Health Department: Reminder On Asthma Care

September 6, 2017

The Department of Health said they “would like to remind you to ensure regular daily use of a preventer inhaler for your asthmatic child, in case you haven’t been regular during the holidays.”

“Don’t wait for symptoms. Other tips for successful control of asthma symptoms include reviewing your child’s inhalers and their Asthma Action Plan with your child’s doctor. Remind your child to avoid triggers, and inform the school nurse about your child’s condition,” a spokesperson said.

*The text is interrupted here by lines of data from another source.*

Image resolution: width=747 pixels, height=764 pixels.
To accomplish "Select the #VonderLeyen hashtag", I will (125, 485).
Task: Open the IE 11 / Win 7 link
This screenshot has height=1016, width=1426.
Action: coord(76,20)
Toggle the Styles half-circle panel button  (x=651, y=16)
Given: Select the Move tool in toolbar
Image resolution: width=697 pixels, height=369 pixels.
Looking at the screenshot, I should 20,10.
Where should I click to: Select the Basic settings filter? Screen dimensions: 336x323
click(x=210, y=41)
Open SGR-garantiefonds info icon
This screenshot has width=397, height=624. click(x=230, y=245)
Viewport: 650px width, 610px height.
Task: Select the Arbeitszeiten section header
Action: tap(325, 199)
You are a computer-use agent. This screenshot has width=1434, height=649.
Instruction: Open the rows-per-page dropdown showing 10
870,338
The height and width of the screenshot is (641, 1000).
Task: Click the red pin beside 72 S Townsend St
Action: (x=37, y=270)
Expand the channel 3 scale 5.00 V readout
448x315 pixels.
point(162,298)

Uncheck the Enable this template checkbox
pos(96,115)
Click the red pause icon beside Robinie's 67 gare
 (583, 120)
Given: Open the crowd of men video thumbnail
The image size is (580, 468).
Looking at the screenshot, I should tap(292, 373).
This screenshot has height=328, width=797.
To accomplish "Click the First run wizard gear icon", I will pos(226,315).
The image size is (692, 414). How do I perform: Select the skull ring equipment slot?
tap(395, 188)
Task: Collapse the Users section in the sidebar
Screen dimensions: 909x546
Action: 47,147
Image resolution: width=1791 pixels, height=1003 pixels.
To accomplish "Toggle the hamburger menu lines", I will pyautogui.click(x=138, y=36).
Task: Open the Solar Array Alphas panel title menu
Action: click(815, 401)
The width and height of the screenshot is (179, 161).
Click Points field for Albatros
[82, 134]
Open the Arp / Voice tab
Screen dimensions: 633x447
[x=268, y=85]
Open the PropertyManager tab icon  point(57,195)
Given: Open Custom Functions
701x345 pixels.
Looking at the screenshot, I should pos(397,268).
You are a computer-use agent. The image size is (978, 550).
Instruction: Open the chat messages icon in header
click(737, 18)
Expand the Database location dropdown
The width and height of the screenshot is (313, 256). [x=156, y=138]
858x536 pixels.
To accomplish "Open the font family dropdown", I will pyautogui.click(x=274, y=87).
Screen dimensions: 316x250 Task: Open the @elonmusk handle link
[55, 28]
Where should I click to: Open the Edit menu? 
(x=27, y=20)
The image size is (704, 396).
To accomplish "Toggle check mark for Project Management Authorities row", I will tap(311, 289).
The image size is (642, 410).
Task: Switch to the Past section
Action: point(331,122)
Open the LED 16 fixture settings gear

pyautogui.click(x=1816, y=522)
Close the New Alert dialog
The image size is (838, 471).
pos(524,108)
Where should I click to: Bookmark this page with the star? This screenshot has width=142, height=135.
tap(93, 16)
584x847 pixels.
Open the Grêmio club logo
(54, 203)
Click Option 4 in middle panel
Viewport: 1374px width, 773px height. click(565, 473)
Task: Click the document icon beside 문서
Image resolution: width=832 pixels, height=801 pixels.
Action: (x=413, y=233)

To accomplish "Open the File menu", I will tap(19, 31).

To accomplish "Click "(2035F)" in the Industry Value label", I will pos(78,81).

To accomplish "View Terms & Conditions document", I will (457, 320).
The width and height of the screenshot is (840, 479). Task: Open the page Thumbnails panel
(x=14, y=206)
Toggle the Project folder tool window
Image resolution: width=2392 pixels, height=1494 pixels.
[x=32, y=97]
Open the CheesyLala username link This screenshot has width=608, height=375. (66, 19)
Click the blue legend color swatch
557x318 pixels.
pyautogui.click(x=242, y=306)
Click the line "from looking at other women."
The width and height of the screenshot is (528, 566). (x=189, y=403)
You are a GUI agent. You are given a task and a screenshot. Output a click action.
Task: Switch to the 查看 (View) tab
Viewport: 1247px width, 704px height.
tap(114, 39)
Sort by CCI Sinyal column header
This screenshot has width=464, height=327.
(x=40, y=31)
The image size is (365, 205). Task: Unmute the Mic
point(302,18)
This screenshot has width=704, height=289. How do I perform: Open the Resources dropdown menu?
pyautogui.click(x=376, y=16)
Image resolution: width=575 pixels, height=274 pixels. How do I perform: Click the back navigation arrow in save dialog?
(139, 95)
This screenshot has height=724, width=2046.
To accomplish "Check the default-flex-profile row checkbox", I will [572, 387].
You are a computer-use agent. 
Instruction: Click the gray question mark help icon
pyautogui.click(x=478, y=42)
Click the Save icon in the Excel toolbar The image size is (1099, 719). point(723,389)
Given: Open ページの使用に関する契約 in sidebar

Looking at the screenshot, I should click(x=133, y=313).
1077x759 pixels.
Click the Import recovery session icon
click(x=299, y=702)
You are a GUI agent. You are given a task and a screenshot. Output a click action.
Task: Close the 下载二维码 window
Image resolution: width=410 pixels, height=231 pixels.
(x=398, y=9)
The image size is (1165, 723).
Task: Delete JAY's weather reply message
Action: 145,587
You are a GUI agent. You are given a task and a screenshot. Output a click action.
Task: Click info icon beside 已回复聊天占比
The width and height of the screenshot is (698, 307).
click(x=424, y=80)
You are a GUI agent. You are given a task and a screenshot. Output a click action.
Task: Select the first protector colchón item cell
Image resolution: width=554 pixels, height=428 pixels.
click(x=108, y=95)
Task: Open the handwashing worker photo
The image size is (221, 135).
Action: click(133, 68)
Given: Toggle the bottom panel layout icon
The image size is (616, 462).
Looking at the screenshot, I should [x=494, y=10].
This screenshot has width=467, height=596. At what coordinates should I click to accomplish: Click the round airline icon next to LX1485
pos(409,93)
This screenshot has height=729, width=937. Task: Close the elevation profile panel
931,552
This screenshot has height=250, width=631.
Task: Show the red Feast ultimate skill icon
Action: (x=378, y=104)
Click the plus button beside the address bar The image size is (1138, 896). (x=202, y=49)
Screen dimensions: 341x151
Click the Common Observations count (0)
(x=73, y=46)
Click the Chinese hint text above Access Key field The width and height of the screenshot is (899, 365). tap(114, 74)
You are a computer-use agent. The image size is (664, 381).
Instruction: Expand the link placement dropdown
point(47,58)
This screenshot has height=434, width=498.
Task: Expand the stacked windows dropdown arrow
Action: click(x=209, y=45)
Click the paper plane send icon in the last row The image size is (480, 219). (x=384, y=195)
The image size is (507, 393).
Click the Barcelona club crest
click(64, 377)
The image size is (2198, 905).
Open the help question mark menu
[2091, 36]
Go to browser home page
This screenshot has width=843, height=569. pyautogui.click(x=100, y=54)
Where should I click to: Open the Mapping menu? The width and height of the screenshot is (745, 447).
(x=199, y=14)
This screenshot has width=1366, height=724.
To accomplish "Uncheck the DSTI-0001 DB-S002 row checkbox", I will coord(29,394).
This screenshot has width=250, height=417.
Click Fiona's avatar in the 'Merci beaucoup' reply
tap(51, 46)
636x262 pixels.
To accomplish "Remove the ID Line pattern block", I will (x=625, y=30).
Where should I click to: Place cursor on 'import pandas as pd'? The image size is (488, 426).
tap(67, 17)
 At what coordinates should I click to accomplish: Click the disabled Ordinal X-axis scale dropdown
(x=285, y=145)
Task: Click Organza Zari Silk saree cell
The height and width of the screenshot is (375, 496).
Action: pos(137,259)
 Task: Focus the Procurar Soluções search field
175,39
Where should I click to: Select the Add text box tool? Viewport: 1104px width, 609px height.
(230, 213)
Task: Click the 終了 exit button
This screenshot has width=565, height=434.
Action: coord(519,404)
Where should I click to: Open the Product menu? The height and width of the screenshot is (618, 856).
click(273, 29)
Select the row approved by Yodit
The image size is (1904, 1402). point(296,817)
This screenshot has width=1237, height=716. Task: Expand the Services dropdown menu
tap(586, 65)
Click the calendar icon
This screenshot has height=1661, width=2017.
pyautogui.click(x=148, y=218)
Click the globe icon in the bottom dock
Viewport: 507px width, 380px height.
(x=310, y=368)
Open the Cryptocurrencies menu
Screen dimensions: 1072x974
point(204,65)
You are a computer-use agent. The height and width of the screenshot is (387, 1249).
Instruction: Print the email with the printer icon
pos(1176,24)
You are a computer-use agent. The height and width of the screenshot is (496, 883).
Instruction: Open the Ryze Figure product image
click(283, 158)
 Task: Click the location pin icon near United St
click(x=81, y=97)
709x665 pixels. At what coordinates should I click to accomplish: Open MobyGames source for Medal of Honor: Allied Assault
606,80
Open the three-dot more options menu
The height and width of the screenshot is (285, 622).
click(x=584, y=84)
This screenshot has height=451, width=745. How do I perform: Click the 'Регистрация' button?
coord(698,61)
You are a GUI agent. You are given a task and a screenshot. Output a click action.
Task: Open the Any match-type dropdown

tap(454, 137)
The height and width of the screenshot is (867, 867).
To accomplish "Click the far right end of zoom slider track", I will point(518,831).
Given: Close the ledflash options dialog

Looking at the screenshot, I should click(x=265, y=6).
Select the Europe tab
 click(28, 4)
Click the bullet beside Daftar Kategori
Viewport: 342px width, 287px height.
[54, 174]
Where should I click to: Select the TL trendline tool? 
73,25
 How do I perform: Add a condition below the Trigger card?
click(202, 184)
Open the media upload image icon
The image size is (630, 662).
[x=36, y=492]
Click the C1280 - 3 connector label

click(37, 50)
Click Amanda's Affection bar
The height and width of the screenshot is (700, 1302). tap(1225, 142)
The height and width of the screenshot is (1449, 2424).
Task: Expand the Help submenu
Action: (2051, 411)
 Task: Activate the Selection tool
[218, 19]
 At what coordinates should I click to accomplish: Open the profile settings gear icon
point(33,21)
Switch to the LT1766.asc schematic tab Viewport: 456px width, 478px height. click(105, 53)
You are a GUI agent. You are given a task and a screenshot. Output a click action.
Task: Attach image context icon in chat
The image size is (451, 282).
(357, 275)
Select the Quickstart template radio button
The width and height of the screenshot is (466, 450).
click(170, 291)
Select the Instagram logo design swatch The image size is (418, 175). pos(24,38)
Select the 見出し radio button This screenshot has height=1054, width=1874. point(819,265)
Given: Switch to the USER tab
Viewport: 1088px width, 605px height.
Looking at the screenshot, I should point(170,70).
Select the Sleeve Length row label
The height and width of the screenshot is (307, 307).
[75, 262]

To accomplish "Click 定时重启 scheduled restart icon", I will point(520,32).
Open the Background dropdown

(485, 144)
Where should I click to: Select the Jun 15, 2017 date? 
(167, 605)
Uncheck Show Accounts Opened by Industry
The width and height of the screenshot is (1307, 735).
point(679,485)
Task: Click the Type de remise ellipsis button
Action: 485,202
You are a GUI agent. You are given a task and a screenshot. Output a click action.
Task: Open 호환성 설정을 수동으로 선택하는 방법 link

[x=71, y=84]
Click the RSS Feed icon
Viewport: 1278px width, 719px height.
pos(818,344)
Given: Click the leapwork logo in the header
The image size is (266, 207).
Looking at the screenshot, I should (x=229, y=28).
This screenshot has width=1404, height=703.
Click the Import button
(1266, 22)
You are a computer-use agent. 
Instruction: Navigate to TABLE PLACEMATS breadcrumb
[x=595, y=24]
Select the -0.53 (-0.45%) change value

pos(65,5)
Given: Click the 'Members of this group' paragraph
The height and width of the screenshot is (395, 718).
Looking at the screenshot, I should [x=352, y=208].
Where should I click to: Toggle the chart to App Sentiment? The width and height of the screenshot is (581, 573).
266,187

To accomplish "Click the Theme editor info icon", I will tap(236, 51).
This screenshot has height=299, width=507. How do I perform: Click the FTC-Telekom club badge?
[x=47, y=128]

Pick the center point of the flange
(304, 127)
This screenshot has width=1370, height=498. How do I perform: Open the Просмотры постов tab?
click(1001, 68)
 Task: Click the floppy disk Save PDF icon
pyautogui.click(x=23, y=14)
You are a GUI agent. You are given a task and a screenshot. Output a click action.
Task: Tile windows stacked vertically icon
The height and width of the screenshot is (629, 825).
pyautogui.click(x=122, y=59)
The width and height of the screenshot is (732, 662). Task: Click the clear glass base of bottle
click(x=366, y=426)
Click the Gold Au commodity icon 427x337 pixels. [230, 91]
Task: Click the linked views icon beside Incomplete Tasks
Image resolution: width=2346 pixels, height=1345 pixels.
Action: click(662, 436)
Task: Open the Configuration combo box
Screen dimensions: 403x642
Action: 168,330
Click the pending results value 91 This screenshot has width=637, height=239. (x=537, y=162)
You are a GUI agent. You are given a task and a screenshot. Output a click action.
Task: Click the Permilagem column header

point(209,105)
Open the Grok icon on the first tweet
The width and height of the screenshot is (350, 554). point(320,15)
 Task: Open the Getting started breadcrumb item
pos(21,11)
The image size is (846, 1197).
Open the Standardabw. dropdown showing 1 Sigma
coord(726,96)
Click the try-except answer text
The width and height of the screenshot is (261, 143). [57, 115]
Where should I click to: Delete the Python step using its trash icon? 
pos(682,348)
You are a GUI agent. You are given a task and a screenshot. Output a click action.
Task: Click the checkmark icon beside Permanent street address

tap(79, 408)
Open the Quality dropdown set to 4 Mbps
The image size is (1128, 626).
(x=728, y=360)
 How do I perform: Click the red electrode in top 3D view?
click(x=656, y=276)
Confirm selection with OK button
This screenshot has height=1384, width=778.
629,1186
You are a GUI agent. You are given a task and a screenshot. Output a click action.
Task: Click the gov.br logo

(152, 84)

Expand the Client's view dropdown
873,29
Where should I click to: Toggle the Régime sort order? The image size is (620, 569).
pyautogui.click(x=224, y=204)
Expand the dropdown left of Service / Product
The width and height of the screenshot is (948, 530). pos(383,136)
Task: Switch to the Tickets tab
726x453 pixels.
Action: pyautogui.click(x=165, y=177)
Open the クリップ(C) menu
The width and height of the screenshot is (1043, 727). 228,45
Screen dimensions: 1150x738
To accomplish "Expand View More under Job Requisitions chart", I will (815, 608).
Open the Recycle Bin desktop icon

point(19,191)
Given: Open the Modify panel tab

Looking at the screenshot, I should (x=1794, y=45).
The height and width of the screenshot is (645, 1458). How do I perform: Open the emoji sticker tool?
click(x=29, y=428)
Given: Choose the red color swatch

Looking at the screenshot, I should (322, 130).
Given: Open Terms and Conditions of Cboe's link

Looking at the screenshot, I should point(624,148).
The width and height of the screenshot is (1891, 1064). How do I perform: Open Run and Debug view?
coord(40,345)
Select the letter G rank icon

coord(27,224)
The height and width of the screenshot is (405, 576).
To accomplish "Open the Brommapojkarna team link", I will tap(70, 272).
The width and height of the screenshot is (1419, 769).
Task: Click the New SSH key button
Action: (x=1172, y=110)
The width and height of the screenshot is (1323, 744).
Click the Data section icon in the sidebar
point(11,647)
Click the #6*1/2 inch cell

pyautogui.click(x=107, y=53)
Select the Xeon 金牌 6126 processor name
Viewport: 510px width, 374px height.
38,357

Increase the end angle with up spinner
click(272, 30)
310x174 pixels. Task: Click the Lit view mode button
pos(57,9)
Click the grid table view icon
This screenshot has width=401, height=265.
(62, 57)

Deann Trott, asthma nurse with the Department of Health, shows a child how to use a spacer and inhaler

6981 Health, Asthma,  back to school Bermuda September 5 2017

Here’s a quick review:

  1. “Schedule a checkup with your child’s doctor.  Even if your child’s asthma is well controlled your health care team can help you keep control.
    • “Discuss the Asthma Action Plan with your child’s doctor.  This can be shared with the school and school nurse to help with your child’s asthma care.
    • “Have the doctor review inhalers.  Make sure you have a “preventer” inhaler [usually orange, brown or purple] for on-going control and a “reliever” or “rescue” inhaler [usually blue] to treat asthma attacks.
    • “Your child should be using a spacer with inhalers.
    • “Have the child’s doctor sign any forms from the school permitting them to carry and use their “reliever” or “rescue” inhalers while at school.
    • “Make sure your child’s vaccinations are up-to-date.  Children with asthma are advised to have an annual flu shot.
  1. “Teach your child about their asthma. Children should understand their asthma triggers, symptoms and action plan.  Instruct your child on how to use their asthma inhaler and spacer.  This may take some practice.  Help is available.  Contact the Asthma Nurse – Deann Trott at 332- 8915 or
  1. “Please check inhalers.   Empty and expired inhalers can be a problem if your child has an attack at school.
  1. “Rescue or Reliever inhaler[s] and spacer needs to be sent to school every day. Place them in a plastic zip-lock bag with your child’s name on it.  Children should not share their inhalers or spacers.
  1. “Establish a good routine. If your child has asthma triggers, such as dust or head colds among others, you should ensure regular daily use of their preventer inhaler before school starts. Getting this early protection on their airways will help reduce their asthma symptoms. Healthy habits such as eating well-balanced meals, drinking plenty of water, getting plenty of sleep at night, daily exercise and good personal hygiene are all important to asthma control.

“These steps will help keep your child healthy and ready to take in all the new experiences of the school year.”